Downloading from an S3 bucket is similar to uploading, just with a different method call to – you guessed it – to download the file.

import boto3

s3 = boto3.resource("s3")
bucket = s3.Bucket(bucket_name)
# S3 file to download
obj = bucket.Object(os.path.basename("my-other-file.txt"))

With S3, you pay for only the storage you use, with no minimum fee. S3 storage pricing is very affordable, with current US East Region Standard Storage being pennies per GB for the first TB per month. Associated request pricing is $0.005 per 1,000 requests. Data tranfer in to S3 is free, with data transfer out costs varying depending on the destination.

Scriptability, low cost, security, simplicity, and availability all make S3 an excellent way to get MB- to GB-scale data to and from your AWS EC2 instance.

AWS large-scale data transfer methods

We have demonstrated that both FTP and S3 will work nicely for MB- to GB-scale transfers, but what do you do when you need to transfer data on the order of terabytes?


AWS Import/Export is a good choice if you have 16TB or less of data you need to get up to AWS. With Import/Export, you supply the external hard drive loaded with your data, ship it to Amazon, and within one business day of arrival at AWS, your data will get transferred to a S3 bucket or EBS volume, ready for you to use. It’s pretty easy to see that for large datasets, Import/Export is substantially faster than Internet transfer, and in the end will more than likely consume less project hours to complete a transfer task as well.

We recently used Import/Export to get a 900GB imagery library into an EBS volume for disaster recovery purposes for a client. The process took 2.5 weeks from idea to finish (using standard ground shipping to get the hard drive about 3/4 of the way across the continental U.S.), cost around $150 for materials (1TB drive) and Import/Export services, and took less than 15 personnel hours to complete. We estimated that it would have taken several weeks, many more project hours, and much more
stress to upload the data using scripts.


AWS Snowball is a petabyte-scale data transport solution that utilizes secure data storage appliances shipped to you from AWS. You attach the appliance to your network and the Snowball client encrypts and transfers the data to the appliance at high speed. After transfer to AWS, your data is moved
to S3. Common use cases for Snowball are cloud migration, disaster recovery, datacenter decommission, or anytime you need to get massive amounts of data to or from AWS.

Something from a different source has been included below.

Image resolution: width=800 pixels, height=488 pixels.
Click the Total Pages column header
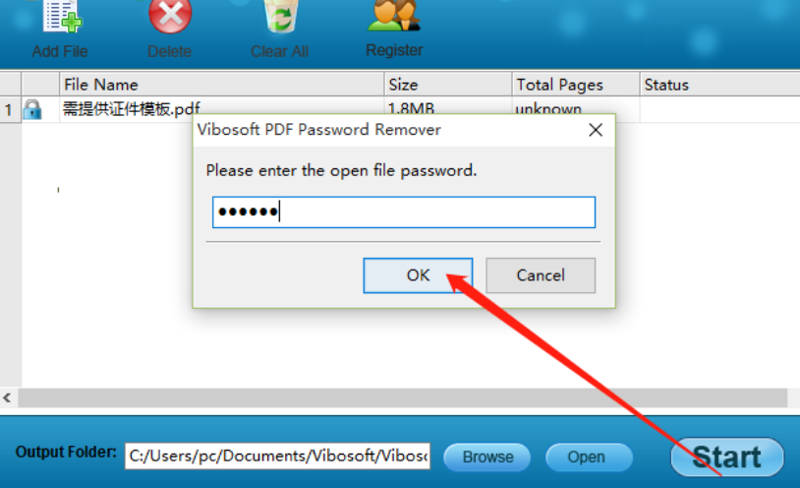[576, 85]
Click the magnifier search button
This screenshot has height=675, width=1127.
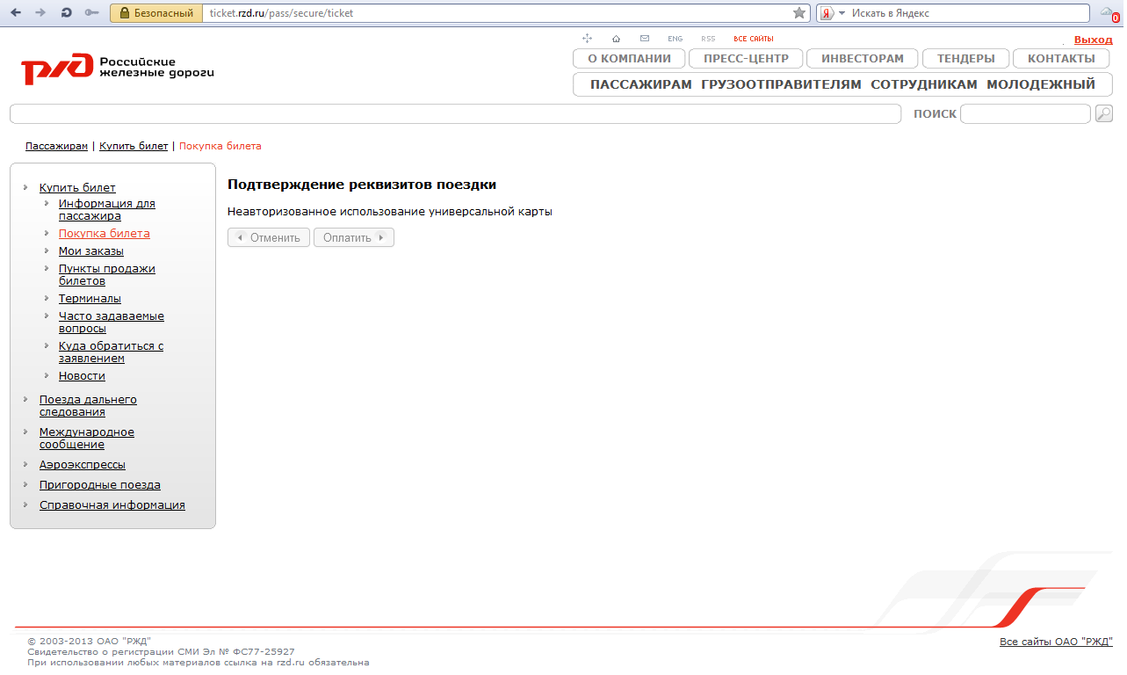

In 2016, AWS introduced AWS Snowmobile, an exabyte-scale data transfer service that is literally a 45-foot long 100PB capable
ruggedized shipping container pulled by a tractor-trailer truck. Snowmobile is massively scalable, secure, rugged, durable, and customizable. With Snowmobile, extremely large data tranfers on the scale of hundreds of petabytes that could take tens of years to tranfer over the Internet are now possible in weeks.


Depending on your needs, you have options when it comes to getting data up to your AWS EC2 instance. Copy/paste, FTP, S3, and AWS Import/Export are relatively easy methods to employ. In this article, we discussed Windows instances, but all of these methods could also be employed on other operating systems as well.